### WRITTEN PROBLEM
Reproduce everything from the line containing "1336x485 pixels." down to the end of the listing, swapping "microphone" for "mic" and leaving all else unchanged.

### EXTRACTED RECORDS

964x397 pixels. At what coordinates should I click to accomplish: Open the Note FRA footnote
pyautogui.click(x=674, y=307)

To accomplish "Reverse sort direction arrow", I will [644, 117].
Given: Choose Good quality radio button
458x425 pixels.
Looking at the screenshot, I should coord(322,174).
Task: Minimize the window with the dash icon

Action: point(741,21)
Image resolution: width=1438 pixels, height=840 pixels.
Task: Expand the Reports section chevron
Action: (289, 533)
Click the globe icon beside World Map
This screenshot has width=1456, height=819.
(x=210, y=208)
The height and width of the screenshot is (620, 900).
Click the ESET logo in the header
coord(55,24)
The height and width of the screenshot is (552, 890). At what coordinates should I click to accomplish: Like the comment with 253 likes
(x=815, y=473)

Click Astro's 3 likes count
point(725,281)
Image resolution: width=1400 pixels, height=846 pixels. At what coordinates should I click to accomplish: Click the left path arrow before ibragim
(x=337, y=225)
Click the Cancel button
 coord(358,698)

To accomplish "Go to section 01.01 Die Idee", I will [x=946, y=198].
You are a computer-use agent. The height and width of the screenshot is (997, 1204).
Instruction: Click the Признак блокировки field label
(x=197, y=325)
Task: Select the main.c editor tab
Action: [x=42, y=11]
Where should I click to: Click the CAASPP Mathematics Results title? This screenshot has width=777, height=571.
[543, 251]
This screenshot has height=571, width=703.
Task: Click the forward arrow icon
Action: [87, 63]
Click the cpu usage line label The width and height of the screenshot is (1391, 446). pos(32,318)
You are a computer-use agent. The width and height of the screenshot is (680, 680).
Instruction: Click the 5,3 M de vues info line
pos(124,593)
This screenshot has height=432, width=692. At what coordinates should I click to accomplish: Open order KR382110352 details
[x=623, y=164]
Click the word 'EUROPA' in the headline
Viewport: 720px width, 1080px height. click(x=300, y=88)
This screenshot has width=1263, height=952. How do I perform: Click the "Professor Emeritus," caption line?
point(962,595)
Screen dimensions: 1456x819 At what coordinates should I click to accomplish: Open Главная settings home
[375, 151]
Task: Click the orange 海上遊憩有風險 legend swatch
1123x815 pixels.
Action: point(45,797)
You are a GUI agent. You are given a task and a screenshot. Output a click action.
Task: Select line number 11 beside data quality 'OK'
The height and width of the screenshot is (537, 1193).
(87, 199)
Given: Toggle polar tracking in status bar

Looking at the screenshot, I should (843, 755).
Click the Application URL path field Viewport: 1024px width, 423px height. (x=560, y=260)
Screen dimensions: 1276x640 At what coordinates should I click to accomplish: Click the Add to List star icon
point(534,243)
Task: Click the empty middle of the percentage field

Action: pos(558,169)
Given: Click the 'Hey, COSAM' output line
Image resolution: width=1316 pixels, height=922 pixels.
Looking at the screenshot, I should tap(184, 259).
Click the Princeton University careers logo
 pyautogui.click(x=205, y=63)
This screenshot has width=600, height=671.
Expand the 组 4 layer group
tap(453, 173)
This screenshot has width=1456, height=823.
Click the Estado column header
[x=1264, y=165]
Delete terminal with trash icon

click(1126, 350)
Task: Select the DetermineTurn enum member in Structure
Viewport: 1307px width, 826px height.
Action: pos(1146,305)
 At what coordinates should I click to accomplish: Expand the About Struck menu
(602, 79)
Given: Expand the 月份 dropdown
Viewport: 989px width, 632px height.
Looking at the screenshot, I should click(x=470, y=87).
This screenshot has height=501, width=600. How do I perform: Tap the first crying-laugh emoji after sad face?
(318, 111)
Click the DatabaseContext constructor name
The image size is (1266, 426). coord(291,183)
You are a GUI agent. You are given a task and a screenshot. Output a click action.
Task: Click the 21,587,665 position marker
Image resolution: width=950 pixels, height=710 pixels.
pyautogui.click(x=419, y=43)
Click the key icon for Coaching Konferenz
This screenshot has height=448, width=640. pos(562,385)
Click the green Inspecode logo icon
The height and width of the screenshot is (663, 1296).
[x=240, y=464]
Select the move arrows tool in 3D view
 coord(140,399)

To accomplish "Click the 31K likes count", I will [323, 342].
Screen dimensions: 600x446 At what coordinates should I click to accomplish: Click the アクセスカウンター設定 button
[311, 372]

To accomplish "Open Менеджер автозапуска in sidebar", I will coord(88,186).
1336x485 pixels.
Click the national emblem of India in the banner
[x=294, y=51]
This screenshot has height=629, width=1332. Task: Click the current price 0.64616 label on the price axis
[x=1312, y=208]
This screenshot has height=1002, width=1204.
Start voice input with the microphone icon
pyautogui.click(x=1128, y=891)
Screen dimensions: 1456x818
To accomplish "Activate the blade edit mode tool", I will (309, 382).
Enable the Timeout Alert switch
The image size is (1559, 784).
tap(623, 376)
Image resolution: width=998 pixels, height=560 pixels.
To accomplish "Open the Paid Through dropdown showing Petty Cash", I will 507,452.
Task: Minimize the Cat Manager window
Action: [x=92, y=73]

### ANSWER TO THE TASK
1336x485 pixels.
Click the national emblem of India in the banner
[x=294, y=51]
This screenshot has height=629, width=1332. Task: Click the current price 0.64616 label on the price axis
[x=1312, y=208]
This screenshot has height=1002, width=1204.
Start voice input with the mic icon
pyautogui.click(x=1128, y=891)
Screen dimensions: 1456x818
To accomplish "Activate the blade edit mode tool", I will (309, 382).
Enable the Timeout Alert switch
The image size is (1559, 784).
tap(623, 376)
Image resolution: width=998 pixels, height=560 pixels.
To accomplish "Open the Paid Through dropdown showing Petty Cash", I will 507,452.
Task: Minimize the Cat Manager window
Action: [x=92, y=73]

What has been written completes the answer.